***** Excerpted passage *****

Ride performance is measured in terms of an elevator’s ability to transport people with maximum comfort and minimal vibration. The design standard for ride performance varies depending on a unit’s speed. An elevator consultant will be able to measure an existing unit’s performance and compare it with modern elevator systems, in turn advising the client on the benefits of a modernization.
The maximum noise level within an elevator car traveling at full speed should be no greater than 55-60 dB, and the elevator car superstructure should not creak or rattle. It should attenuate external noise originating in the shaft. Once again, this can be measured by an elevator consultant.
The design of elevator interiors and appointments need to be of good quality and meet market or user expectations for the type of property.
Longevity is the number of years the elevator can provide the building with efficient vertical transportation without the need for further major upgrades. In most cases, this should be at least 15 years.
Reliability is measured in terms of the number of breakdowns or faults on the elevator that require corrective action by a maintenance technician. Modern elevator services should provide a level of reliability, represented by a standard not exceeding seven callouts each year for its entire operational life.
An elevator consultant should be utilized to analyze the reasons and type of breakdowns that occur. Poor reliability, in itself, may or may not be reason for an upgrade. Other factors, including a proper and in-depth, root-cause analysis of breakdowns, must be undertaken to determine if the maintenance contractor has fulfilled its requirements in this area.
There are two major considerations when it comes to assessing serviceability. The first is serviceability of the existing equipment, and the second is serviceability of proposed new equipment. Serviceability of existing equipment is based on two major factors. The first is the availability of spare parts. Are they readily available in commercial quantities, or are they obsolete?

***** The data *****

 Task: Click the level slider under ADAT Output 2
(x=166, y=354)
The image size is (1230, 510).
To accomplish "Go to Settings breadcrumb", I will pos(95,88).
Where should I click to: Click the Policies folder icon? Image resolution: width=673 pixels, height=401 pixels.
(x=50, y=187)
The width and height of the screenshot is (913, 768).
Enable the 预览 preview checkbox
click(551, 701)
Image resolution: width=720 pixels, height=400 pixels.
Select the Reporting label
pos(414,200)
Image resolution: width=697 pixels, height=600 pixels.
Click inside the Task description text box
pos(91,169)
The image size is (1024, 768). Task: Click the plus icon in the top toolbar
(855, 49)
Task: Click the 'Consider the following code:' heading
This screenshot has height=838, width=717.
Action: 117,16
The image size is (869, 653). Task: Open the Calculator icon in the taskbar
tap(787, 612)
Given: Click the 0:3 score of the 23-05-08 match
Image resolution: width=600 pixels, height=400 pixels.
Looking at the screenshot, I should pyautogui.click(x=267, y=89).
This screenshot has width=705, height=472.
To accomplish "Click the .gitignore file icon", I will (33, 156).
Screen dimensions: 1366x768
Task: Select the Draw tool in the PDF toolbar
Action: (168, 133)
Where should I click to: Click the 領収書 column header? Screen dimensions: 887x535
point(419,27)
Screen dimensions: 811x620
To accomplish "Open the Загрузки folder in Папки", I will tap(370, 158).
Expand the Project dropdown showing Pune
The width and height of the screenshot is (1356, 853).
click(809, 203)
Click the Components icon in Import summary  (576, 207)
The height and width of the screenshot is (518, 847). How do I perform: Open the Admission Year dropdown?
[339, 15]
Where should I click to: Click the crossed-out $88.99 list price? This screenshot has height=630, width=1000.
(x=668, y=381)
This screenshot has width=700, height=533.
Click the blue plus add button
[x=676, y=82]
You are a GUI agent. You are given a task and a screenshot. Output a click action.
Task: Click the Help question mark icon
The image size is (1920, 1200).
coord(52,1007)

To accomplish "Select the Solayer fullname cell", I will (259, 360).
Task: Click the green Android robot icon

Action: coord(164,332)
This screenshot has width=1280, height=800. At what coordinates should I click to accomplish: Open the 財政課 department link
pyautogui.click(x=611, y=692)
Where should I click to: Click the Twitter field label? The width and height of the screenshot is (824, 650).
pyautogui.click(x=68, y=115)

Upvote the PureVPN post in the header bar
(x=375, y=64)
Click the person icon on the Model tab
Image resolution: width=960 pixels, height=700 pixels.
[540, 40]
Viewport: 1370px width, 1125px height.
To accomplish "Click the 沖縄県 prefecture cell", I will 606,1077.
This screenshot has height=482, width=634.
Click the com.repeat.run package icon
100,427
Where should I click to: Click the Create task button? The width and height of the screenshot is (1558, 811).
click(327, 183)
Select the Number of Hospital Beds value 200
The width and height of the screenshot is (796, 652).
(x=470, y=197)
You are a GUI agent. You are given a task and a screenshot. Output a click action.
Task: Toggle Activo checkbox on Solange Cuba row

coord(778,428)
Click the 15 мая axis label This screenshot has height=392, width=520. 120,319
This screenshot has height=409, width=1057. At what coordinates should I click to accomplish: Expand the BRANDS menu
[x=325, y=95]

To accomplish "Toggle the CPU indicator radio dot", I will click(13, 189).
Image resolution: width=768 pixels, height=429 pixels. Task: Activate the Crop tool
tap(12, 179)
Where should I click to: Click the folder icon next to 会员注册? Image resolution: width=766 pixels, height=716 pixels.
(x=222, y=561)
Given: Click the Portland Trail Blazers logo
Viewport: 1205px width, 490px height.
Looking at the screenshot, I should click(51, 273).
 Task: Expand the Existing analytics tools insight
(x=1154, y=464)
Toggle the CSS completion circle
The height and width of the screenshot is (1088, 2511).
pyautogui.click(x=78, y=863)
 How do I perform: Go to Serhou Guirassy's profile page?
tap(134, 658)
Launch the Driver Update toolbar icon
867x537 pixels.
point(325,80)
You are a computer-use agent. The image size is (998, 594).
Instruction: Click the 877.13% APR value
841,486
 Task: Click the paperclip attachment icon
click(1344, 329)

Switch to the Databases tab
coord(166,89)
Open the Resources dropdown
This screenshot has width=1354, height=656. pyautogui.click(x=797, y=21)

*****

● **Tasks and exercises**
1. In the elevator passage, what is the maximum noise level allowed inside an elevator car traveling at full speed?
2. Using the elevator passage, explain why poor reliability by itself does not settle whether an elevator should be upgraded.

● **Answer set**
1. It should be no greater than 55-60 dB.

2. Poor reliability may or may not be a reason for an upgrade, so other factors must also be examined. These include a proper, in-depth root-cause analysis of the breakdowns, which must be undertaken to determine whether the maintenance contractor has fulfilled its requirements.